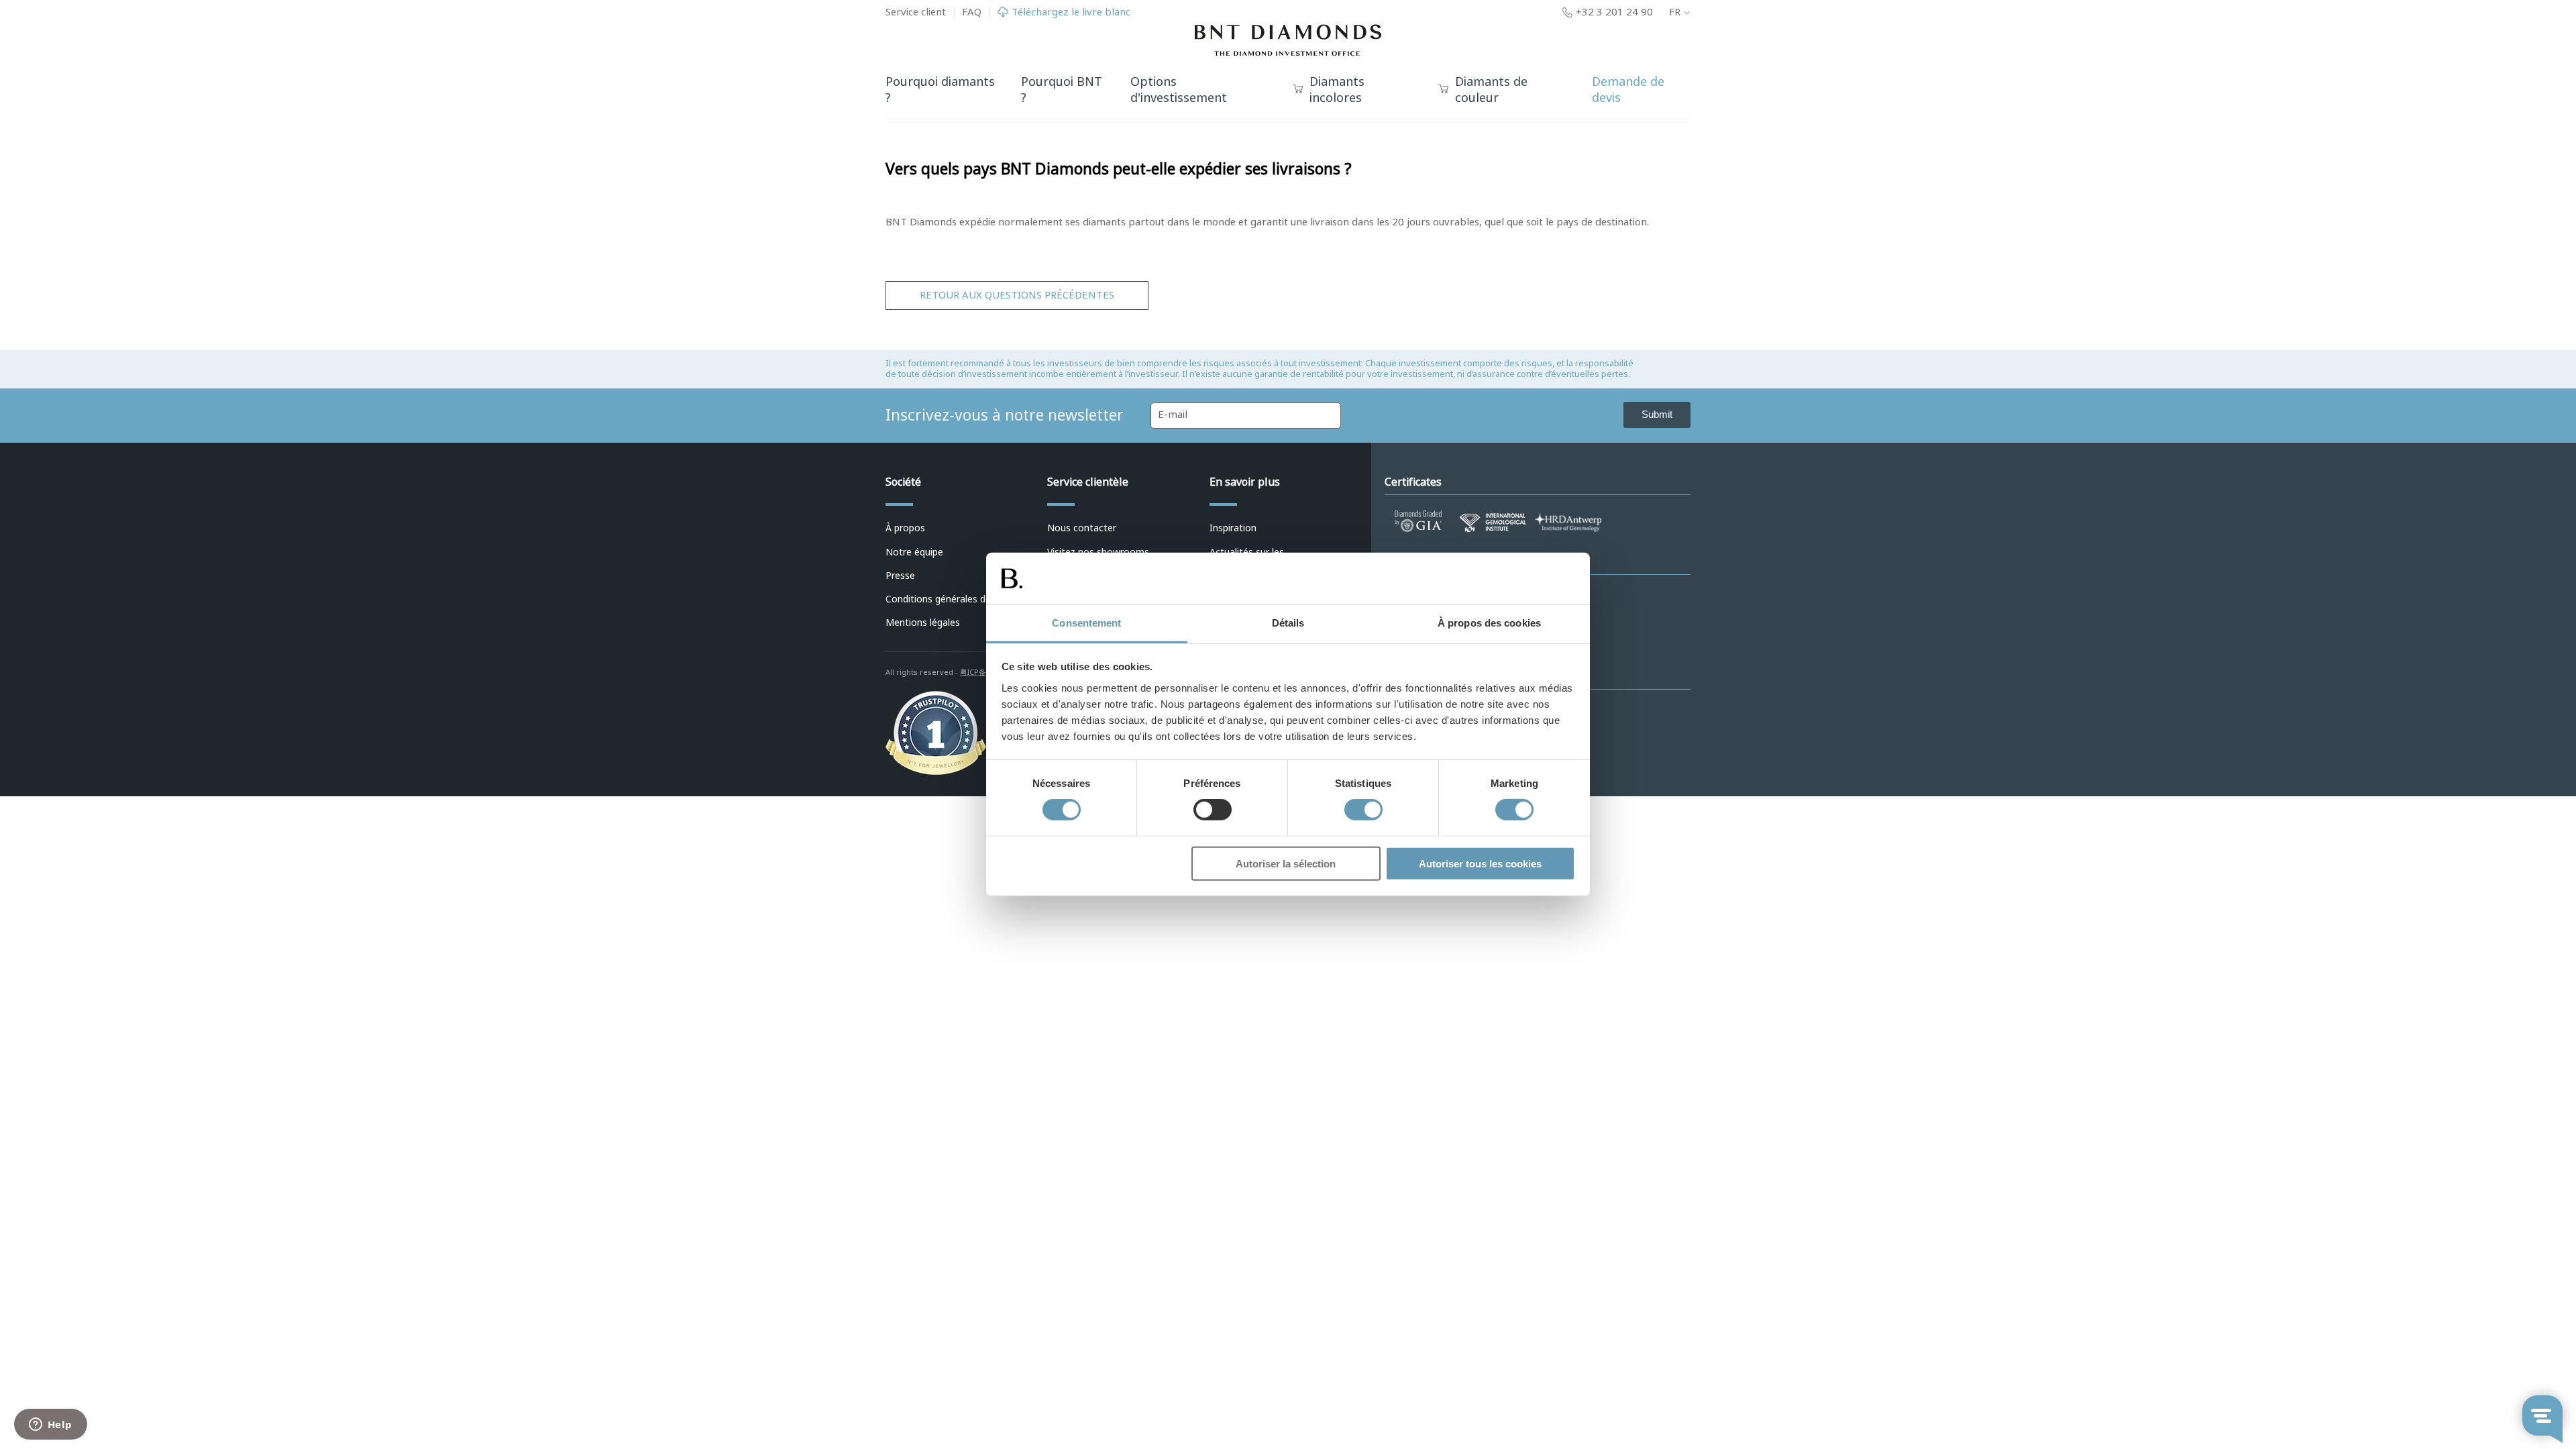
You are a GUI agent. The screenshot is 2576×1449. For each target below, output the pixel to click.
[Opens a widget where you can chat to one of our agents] (50, 1425)
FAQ (971, 12)
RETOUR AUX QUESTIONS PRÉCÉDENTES (1017, 295)
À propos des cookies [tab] (1489, 623)
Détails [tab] (1288, 623)
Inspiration (1233, 528)
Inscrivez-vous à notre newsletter (1004, 415)
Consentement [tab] (1086, 623)
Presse (900, 575)
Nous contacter (1081, 528)
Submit (1657, 414)
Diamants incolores (1336, 90)
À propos (905, 528)
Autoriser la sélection (1286, 863)
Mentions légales (922, 622)
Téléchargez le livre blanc (1071, 12)
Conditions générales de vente (951, 599)
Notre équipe (914, 552)
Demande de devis (1628, 90)
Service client (915, 12)
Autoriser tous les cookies (1480, 863)
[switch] (1212, 809)
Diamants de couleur (1491, 90)
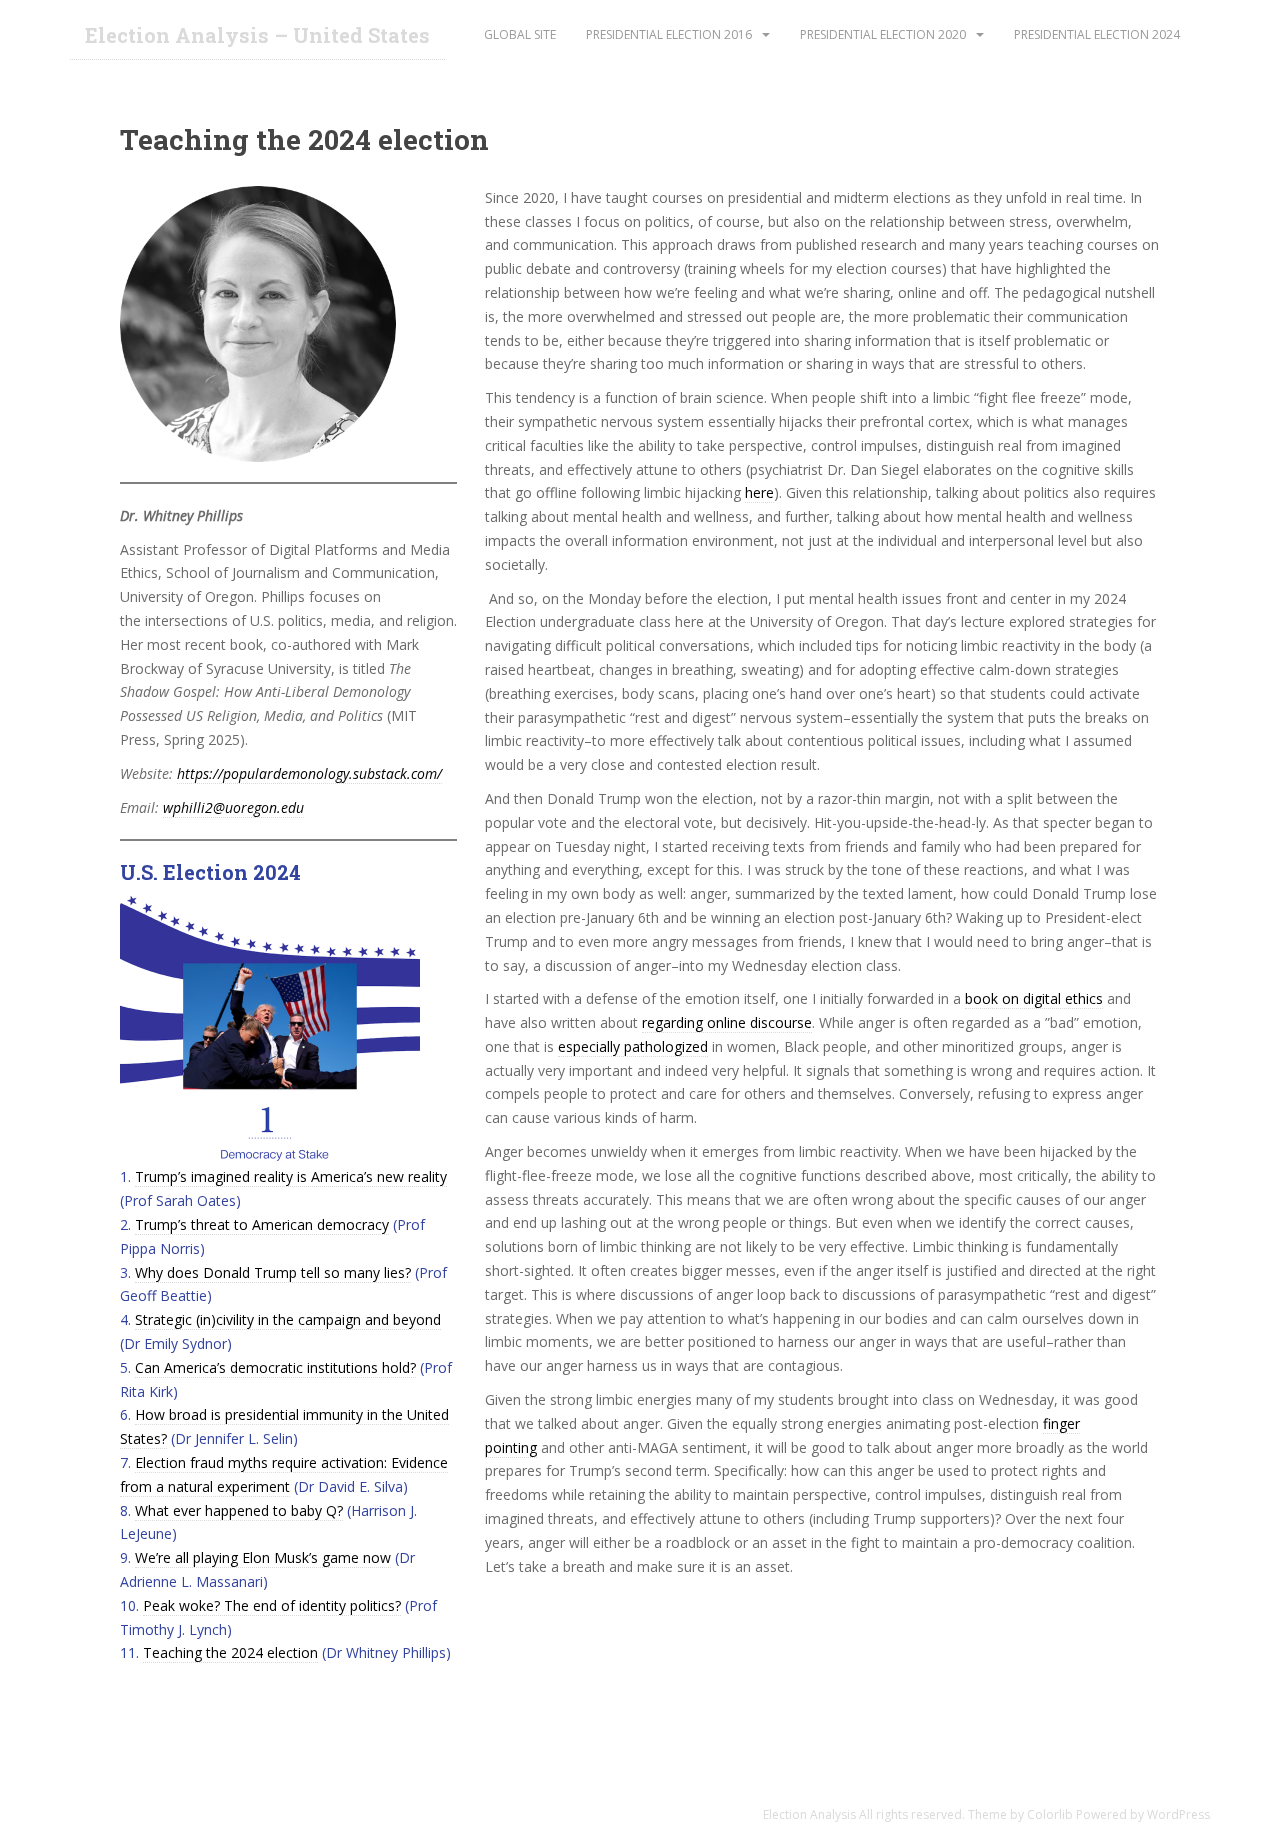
*****
- [What you should do] Produce an exact copy of the lines from the line containing "Demande de devis (1628, 90)" to the end of the material, both ends included, and omit every picture.

- [Expected answer]
Demande de devis (1628, 90)
Service client (915, 12)
Autoriser tous les cookies (1480, 863)
[switch] (1212, 809)
Diamants de couleur (1491, 90)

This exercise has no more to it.